Showing is, essentially, a scene. Showing consists mainly of description of sensory data, which includes visual and auditory data which usually make up action in a scene. Showing also includes dialogue, which is an action, but one that is presented directly to readers instead of just described. With me so far?

Okay, telling is everything else in the narrative -- essentially, exposition. Telling may occur within a scene or outside of scenes as fragments or whole blocks of exposition. This telling/exposition includes and is often mostly made up of the inner thoughts and feelings, assessments and analysis of the narrating characters -- character pov. It also includes information provided by the omniscient narrator, if you have one of those.

So if you say, "George opened the door" -- that's sensory data, action, it's showing. If you say "George wondered what was behind the door" -- that's character pov, and that's telling. Most parts of any fictional narrative are made up of telling/exposition, but the level of showing/action description varies. There are some writers who use very little exposition and some who use tons.

Most of the time, people don't notice that the telling is telling. Unless it rings flat, which is what in a sense Expendable is talking about. Struggling writers often tell in exposition things that might work better as sensory description in a scene -- key plot events for instance. The solution to this problem in the writing community was seen as telling everyone that all "telling" is evil, though definitions of telling will vary widely, as you may see here. It is possible, of course, to do a key plot event as exposition, not a scene -- Stephen King did it quite skillfully in "Pet Semetary" -- but usually, big plot events get scenes, and it's a good idea to consider what sensory data you can use in your narrative.

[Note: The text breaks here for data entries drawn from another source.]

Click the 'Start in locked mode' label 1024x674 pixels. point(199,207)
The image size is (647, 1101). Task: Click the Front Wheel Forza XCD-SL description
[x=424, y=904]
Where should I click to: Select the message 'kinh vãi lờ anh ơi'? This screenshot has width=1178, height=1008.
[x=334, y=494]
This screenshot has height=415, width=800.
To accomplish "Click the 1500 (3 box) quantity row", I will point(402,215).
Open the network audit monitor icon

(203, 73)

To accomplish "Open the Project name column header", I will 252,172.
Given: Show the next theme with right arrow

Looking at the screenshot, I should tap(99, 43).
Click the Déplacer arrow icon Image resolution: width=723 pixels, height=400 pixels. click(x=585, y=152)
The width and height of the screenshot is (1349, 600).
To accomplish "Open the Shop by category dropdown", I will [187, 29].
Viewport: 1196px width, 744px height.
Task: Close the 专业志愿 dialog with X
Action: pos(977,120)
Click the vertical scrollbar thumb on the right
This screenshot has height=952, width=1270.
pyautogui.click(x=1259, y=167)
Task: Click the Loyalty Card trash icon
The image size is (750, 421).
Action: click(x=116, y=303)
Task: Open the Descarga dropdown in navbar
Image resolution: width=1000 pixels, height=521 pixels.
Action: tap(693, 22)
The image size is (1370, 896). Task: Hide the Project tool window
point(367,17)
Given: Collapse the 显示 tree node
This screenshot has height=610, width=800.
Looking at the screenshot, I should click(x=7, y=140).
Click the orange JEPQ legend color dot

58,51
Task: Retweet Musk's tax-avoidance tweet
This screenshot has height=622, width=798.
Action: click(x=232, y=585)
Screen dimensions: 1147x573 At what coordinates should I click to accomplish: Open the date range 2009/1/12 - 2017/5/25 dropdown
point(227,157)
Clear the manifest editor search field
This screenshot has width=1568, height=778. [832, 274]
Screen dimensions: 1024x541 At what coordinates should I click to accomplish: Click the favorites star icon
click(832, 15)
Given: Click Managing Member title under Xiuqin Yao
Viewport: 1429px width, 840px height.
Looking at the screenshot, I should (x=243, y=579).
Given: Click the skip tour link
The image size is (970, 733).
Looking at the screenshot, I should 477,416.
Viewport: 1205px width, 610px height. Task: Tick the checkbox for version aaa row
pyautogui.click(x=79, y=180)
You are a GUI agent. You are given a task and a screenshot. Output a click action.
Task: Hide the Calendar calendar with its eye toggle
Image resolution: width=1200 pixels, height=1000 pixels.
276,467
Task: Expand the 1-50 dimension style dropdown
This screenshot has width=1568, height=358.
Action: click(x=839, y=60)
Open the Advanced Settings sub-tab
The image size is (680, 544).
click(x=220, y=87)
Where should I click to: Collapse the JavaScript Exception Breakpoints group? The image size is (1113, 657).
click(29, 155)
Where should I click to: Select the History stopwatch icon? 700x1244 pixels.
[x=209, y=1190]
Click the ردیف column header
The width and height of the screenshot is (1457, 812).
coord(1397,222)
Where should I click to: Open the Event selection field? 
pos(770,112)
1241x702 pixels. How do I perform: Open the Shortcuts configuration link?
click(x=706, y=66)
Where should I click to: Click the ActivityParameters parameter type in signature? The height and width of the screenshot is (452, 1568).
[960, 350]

Obviously, you have scenes in your work. And in those scenes, you're going to do a certain amount of telling. But if the telling is boring and doesn't work well enough with character pov to develop the narrative, it's likely to not work for the reader. What you have to be careful about though is the danger of going in the other direction -- writing reams and reams of text just to get across the idea that it's cold, when you can simply say "it's cold." There are also many parts of a story where information needs to be imparted to the reader, but you don't want to do so through a scene, whereupon transitional telling/exposition can be extraordinarily useful.

Telling and showing work together, and are often deeply intertwined through character pov. Look at this bit of sf narrative, which comes from the middle of a long scene and figure out what's the sensory description (action/showing,) and what's the exposition/inner mind (telling):

In the meantime, the furious and disorganized enemy had just spotted him. Ender calculated how soon he would reach the wall so he could launch again. Not soon enough. Ender was startled to see Stilson's face among them. Then he shuddered and realized he had been wrong. Still, it was the same situation, and this time they wouldn't sit still for a single combat settlement. There was no leader, as far as Ender knew, and these boys were a lot bigger than him.
Still, he had learned some things about weight-shifting in personal combat class, and about the physics of moving objects. Game battles almost never got to hand-to-hand combat -- you never bumped into an enemy that wasn't frozen. So in the few seconds he had, Ender tried to position himself to receive his guests.

So yes, you may be doing too much telling. Or you may simply be doing telling that doesn't work very well and is too stiff and flat sounding. It doesn't hurt to sometimes get poetic and use metaphors and similies instead of saying "it's cold," or sometimes, to show it's cold rather than have the character just think it, maybe simply by having the character observe sensory data such as his own smoky cloud of breath. But if the character is always having goosepimples, that's not going to necessarily work either. Showing and telling are partners, so if you feel the criticism is valid, you can look at what in the telling parts may be repetitious, stilted, uninformative, awkward with the action, etc.